I have
known since early in my long sojourn in North America
that the Bear is a great medicine animal. A powerful dream that brought me
personal healing reminded me that this was not unknown to early peoples in Europe,
especially when the ancient way of the Great Goddess was most alive. Here is my unedited journal report from almost quarter of a century ago.
April 26 1999
Four Days in the Grip of the She-Bear
A she-bear is among us. I volunteer to deal with her. She is enormous, maybe
six hundred pounds. Light in color, lighter than honey-brown. She grips my head in the crook of her arm, and holds it against
her, close to her face. We spend four days in this intimate embrace. It is not uncomfortable,
but I am aware that at any moment she could break my neck.
At the
end of four days, the people who were with me at the outset gather around us
again. One is a woman scientist or zoologist. They now have the means to
release me. But the she-bear lets me go without a struggle, confident of our
relationship. She shambles away into a space that had been prepared for her, in
a room off the corridor of an institutional building, a hospital or teaching
facility.
When I
start talking about her, she returns to look at me.
“You are Artemis,” I tell
her. “I am Osiris.”
On
waking, I noticed that troublesome symptoms that had been bothering me for days
- headaches and wooziness - had left me. I felt charged with vitality, sure I
had received personal healing, and grateful to the she-bear that delivered it.-
I was intrigued by the words my dream self
had spoken to her. I could grasp why I might have identified myself
with "Osiris", as candidates for initiation and travelers preparing
for the next world were schooled to do in ancient Egypt. Osiris is one who dies and
comes back, one who is dismembered and re-membered. I could find something of
my finite story within his neverending one.-
But why
did my dream self hail the she-bear with the name of the Greek goddess Artemis?

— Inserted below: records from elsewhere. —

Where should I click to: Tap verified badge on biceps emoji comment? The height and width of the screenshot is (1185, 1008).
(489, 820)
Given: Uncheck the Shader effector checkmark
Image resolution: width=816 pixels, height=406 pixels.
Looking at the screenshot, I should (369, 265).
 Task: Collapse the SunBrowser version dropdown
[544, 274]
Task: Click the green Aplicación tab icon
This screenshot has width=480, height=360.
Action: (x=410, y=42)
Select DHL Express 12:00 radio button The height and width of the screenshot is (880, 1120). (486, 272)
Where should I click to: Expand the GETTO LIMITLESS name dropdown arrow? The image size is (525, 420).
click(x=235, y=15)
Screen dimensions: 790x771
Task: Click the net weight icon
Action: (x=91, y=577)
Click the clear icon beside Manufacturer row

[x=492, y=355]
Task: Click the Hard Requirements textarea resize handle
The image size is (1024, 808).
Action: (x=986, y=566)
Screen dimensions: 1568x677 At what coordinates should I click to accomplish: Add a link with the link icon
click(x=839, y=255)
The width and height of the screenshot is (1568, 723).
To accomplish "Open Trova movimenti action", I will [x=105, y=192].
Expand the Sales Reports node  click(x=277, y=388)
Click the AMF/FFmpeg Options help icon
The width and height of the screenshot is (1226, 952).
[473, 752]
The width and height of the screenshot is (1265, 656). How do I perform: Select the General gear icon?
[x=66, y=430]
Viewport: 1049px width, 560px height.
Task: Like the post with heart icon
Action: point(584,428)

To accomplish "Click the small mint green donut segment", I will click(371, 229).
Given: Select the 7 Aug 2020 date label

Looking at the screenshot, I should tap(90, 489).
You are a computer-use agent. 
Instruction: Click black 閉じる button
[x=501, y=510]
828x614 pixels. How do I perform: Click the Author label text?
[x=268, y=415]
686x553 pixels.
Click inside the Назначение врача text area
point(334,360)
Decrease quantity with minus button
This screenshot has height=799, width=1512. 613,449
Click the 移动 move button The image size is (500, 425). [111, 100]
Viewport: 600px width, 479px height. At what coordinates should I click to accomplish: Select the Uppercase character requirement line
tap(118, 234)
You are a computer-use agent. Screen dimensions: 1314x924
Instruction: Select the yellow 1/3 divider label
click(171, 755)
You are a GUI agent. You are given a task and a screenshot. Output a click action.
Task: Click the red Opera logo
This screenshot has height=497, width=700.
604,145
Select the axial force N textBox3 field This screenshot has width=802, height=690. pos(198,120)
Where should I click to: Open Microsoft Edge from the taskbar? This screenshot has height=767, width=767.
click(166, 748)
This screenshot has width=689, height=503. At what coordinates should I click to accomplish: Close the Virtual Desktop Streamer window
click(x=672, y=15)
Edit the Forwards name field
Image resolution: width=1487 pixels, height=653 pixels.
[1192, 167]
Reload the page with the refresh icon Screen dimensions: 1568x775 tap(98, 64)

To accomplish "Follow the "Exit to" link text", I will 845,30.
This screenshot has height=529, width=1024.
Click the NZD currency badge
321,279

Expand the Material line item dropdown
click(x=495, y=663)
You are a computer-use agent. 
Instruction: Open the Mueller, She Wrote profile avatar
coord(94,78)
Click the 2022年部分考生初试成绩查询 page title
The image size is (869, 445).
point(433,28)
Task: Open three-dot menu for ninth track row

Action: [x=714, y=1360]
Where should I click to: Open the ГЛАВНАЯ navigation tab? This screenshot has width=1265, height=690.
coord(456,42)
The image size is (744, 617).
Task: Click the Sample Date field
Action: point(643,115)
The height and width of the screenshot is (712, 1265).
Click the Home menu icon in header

I hit the books, especially the brilliant
early studies of Jane Ellen Harrison, who had an intuitive grasp of the
shamanic sources of Hellenic ritual practices. I rediscovered hat throughout
ancient Greece,
bears were sacred to Artemis. Well-born little Athenian girls danced as bears
to Artemis of Brauronia, the Bear-Goddess. Jane Ellen Harrison observed they
“could not but think reverently of the great might of the Bear.”-
More
generally, Harrison wrote in Themis: A Study of
the Social Origins of Greek Religion, "The
mystery gods…are never free of totemistic hauntings, never quite shed their
plant and animal shapes. That lies in the very nature of their sacramental
worship. They are still alive with the life-blood of all living things from
which they sprang."-
I
looked anew, with the eyes of a dream archeologist, at ancient images of the
Bear goddess, including the 2nd century bronze statue of the Celtic bear
goddess, found near Bern
in Switzerland,
who appears in the photo that accompanies this essay. The Romans called her Dea
Artio. As far away as Britain,
the Arthur, as consort of the Bear goddess, led his men into battle
under her standard. In her human guise, in the Bern statue, the goddess offers fruit to her
animal self.-
The link between
Artemis and the Bear can be tracked through the myths, though we need dream
sight to get to the heart of these stories. In the Greek version of the
creation of the Bear constellations in the sky - Ursa Major and Ursa Minor -
Zeus pursues Callisto, one of the nymphs of Artemis. Callisto keeps
shapeshifting; the lusty god shifts just as fast, seeking to cover her in every
form. The nymph of Artemis becomes a bear, and now Zeus, as a male bear, wraps
her in his embrace and has his way with her. When Artemis later notices that
her nymph is pregnant, she flies into a rage and kills her, but quickly repents
and places Callisto and her daughter among the stars, as the Great Bear many
call the Big Dipper, and the Lesser Bear.